> **EXERCISE INSTRUCTIONS**
When you transcribe the lines below, keep every word the same and leave the pictures behind.

Stored data:
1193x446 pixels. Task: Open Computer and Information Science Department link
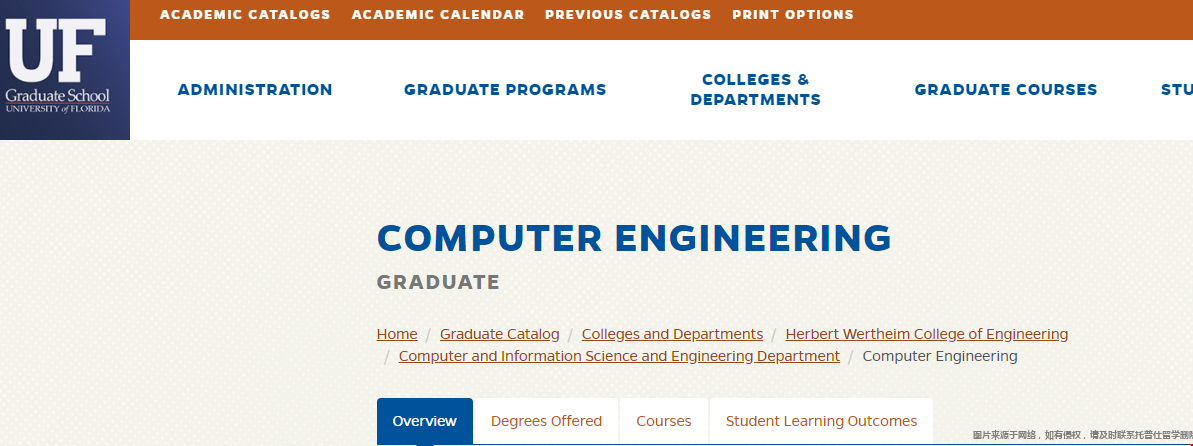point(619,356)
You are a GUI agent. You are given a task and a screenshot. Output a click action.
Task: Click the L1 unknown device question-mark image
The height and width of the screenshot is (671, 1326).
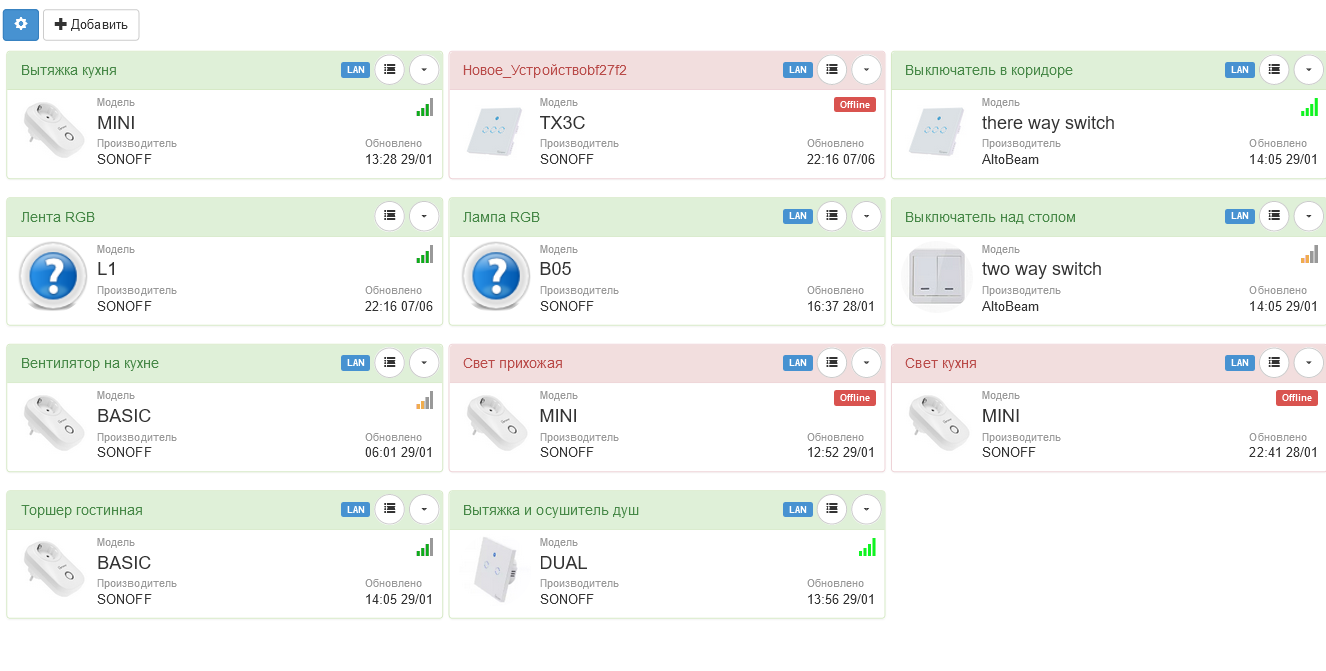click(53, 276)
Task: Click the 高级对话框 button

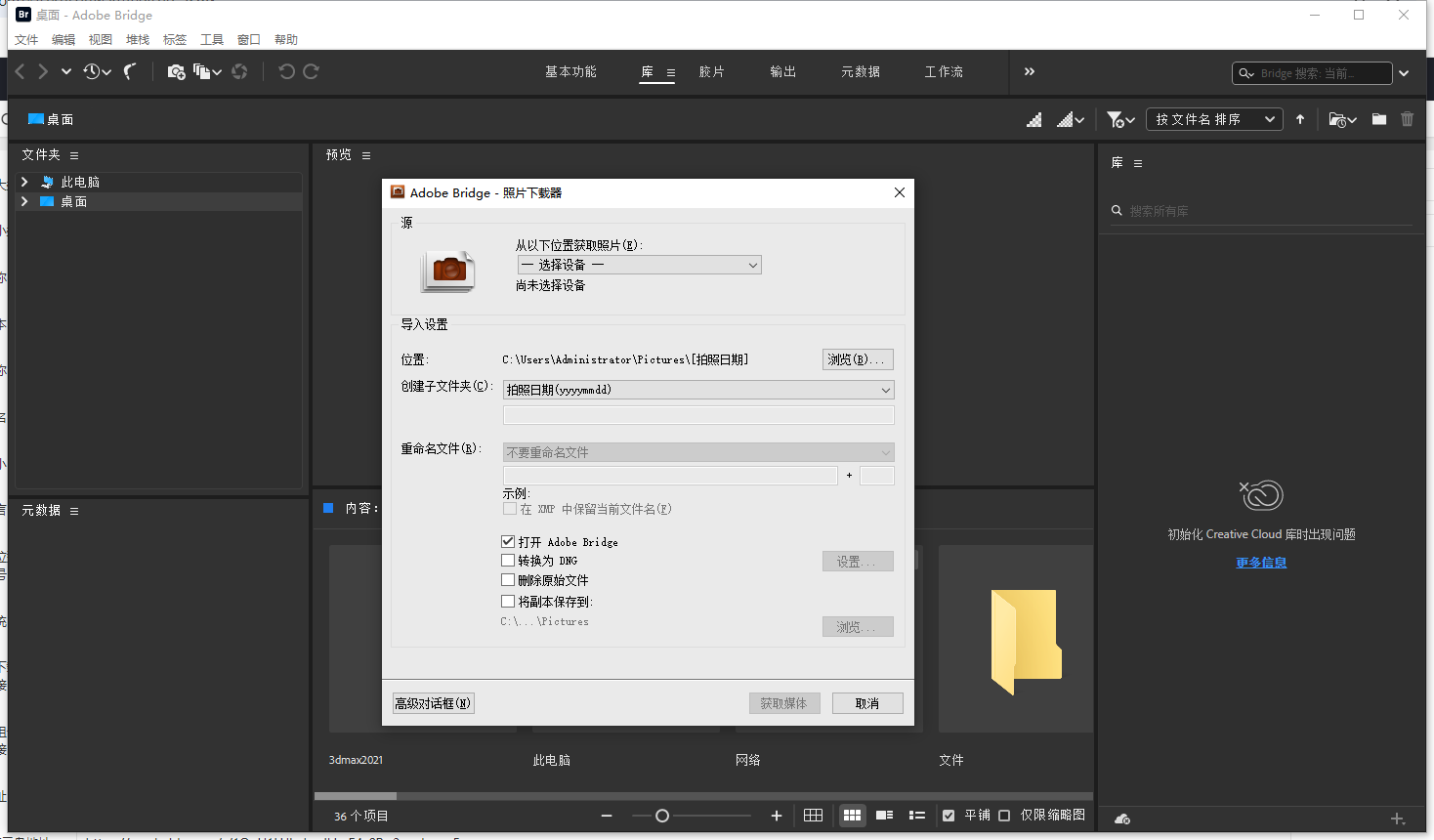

> **REPLY**
1193x446 pixels. Task: Open Computer and Information Science Department link
point(619,356)
You are a GUI agent. You are given a task and a screenshot. Output a click action.
Task: Click the L1 unknown device question-mark image
The height and width of the screenshot is (671, 1326).
click(53, 276)
Task: Click the 高级对话框 button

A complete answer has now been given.